The current account deficit was reduced in 2020. However, the decline in exports of goods has been much greater than the decline in imports. However, the decrease in profits repatriated by foreign companies and in purchases of services, despite the fall in tourism receipts, has more than compensated for this. In 2021, the situation would be reversed, and the current account deficit would return to its pre-crisis level. The trade balance will remain in surplus, but exports of mining products will remain below their pre-crisis level. The services and income balance will remain in deficit due to freight charges (one-third of the services deficit), profit repatriation by mining investors, and interest payments.
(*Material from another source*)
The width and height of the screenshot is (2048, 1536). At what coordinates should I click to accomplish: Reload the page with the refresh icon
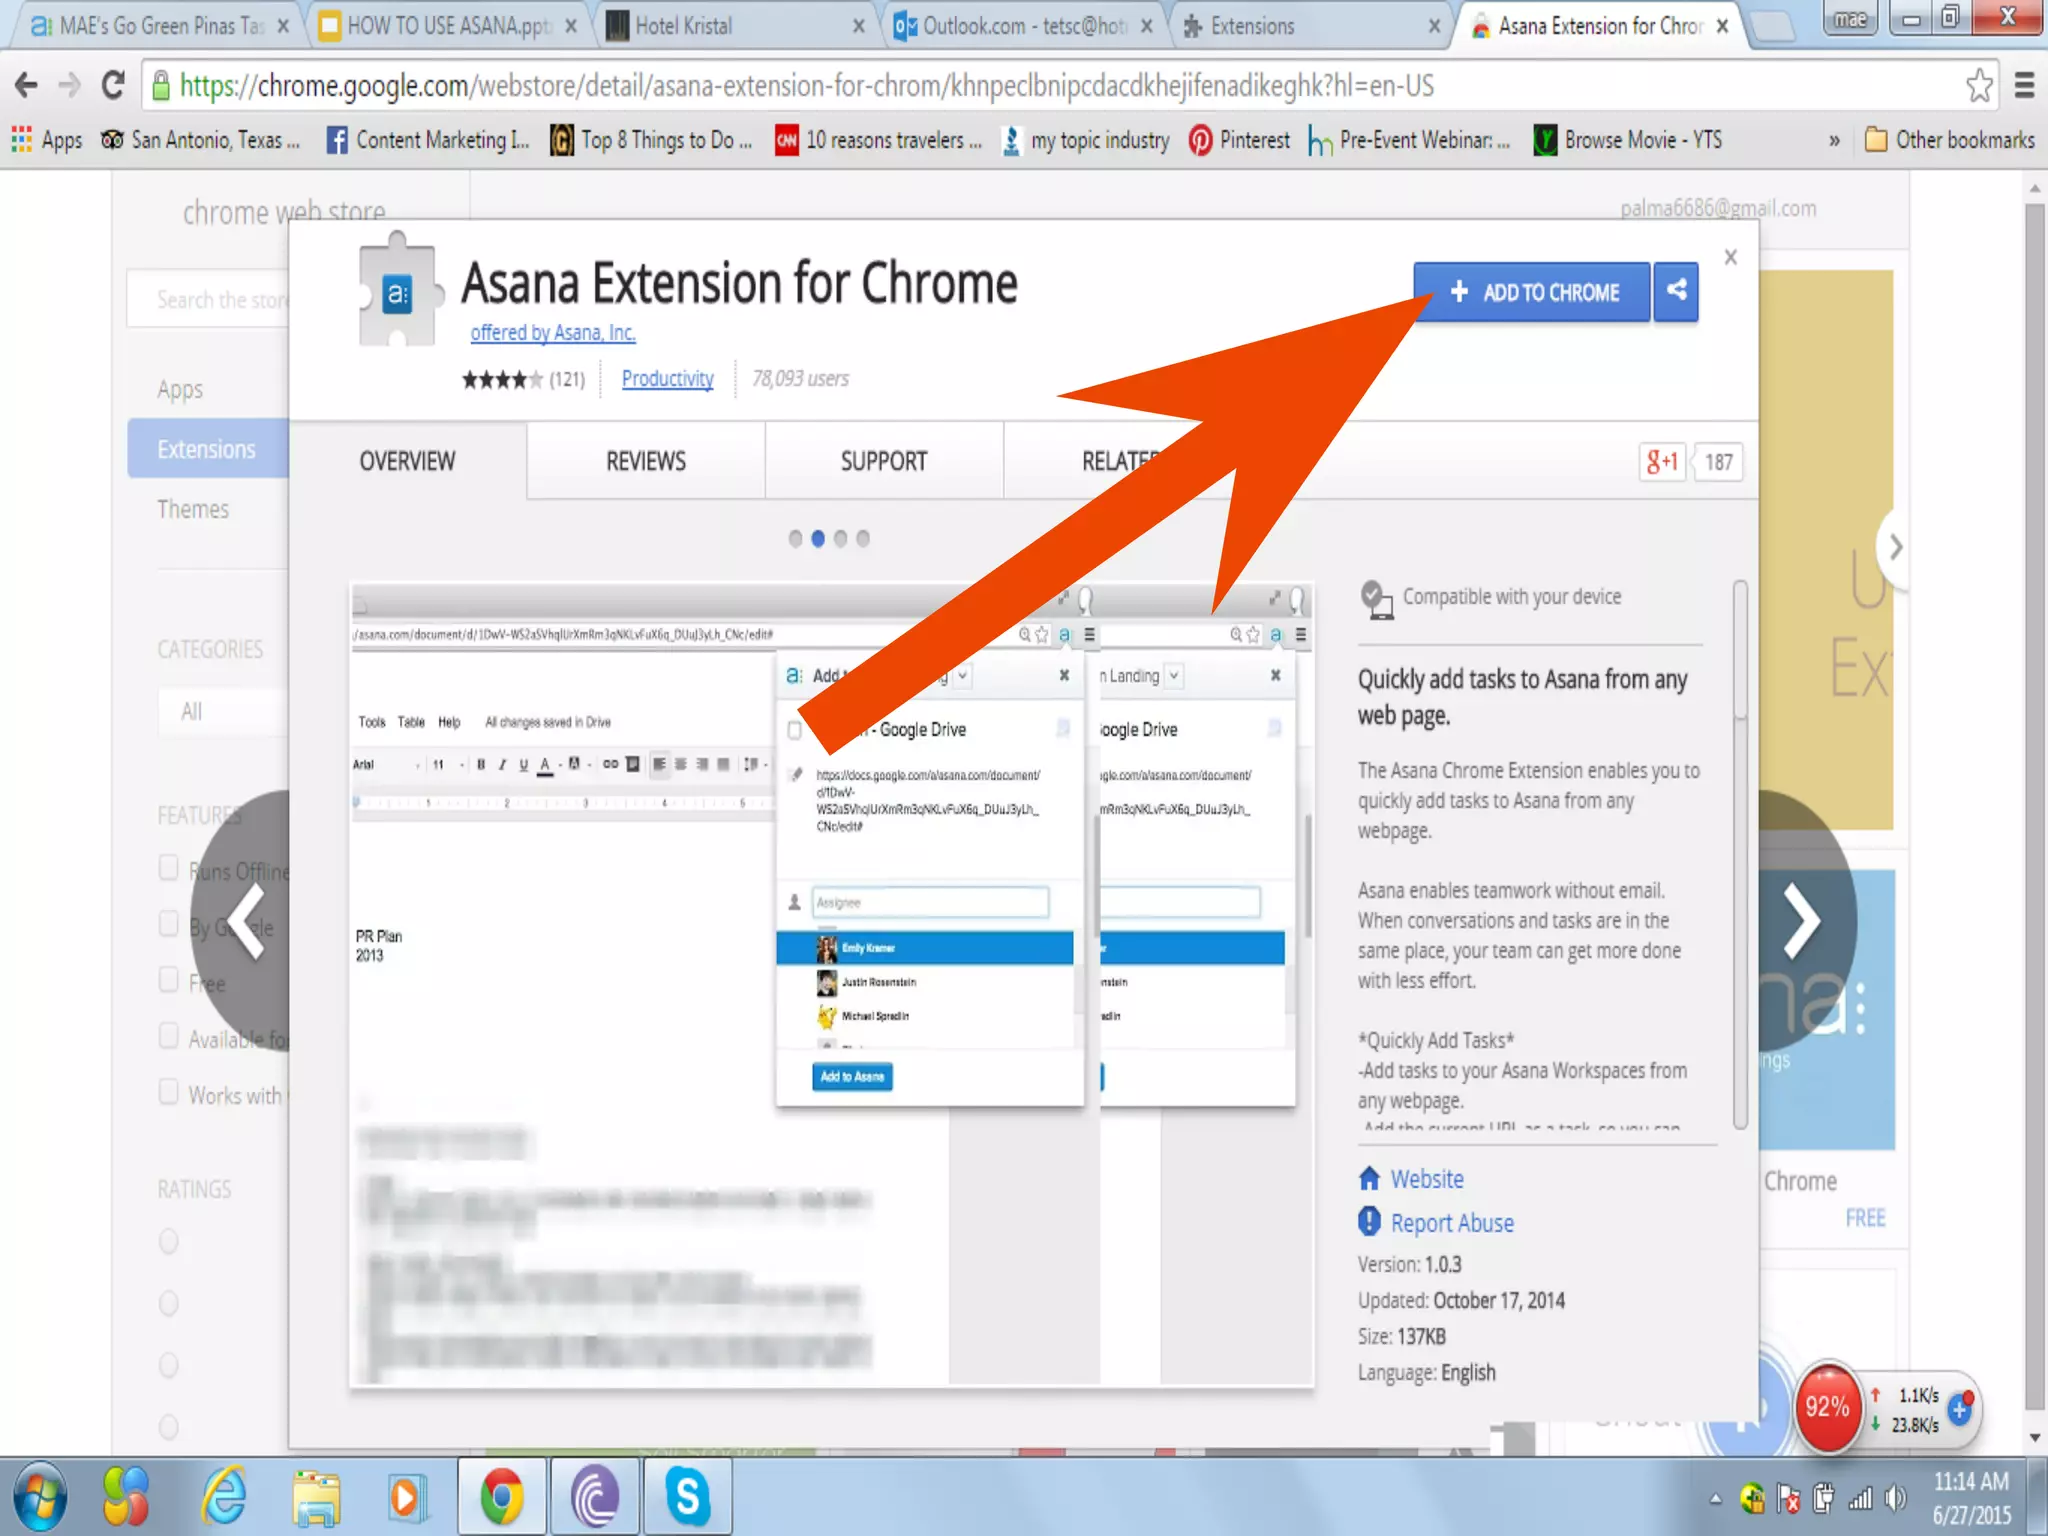(x=113, y=86)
Strong inflows of mining-related FDI (about 10% of GDP) help finance the current account deficit but are affected by the global economic situation. Foreign exchange reserves have deteriorated because of the Central Bank's market interventions and covered 4.7 months’ worth of imports in 2020. The MINT 6 trillion bilateral currency swap agreement with China was renewed on 31 July 2020 for another three years until 2023.
Some political stability
The legislative elections of June 2020 confirmed the dominance of the unicameral People's Party Parliament by giving it 65 of the 76 seats. The government's good management of the pandemic favored its victory. However, President Battulga, from the opposition, is expected to be re-elected in the 2021 presidential elections. These re-elections come as the fallout from several corruption scandals revealed in 2018-19 (involving embezzlement of public funds and bribery of public officials) continued to erode public confidence in the country's political elite. Following the dismissal of former Prime Minister Jargaltulga Erdenebat in 2017 on corruption charges, current Prime Minister Ukhnaagiin Khürelsükh is also not spared by such accusations, although none of them threatens his socially-oriented economic agenda. Although growth has been strong in recent years, as mining activity is not socially inclusive, the cost of living, as well as the unemployment rate, is rising. Landlocked between Russia and China, the country maintains good relations with both its neighbors while seeking to diversify its ties through the "third neighbor" foreign policy, notably with India and the United States or Japan.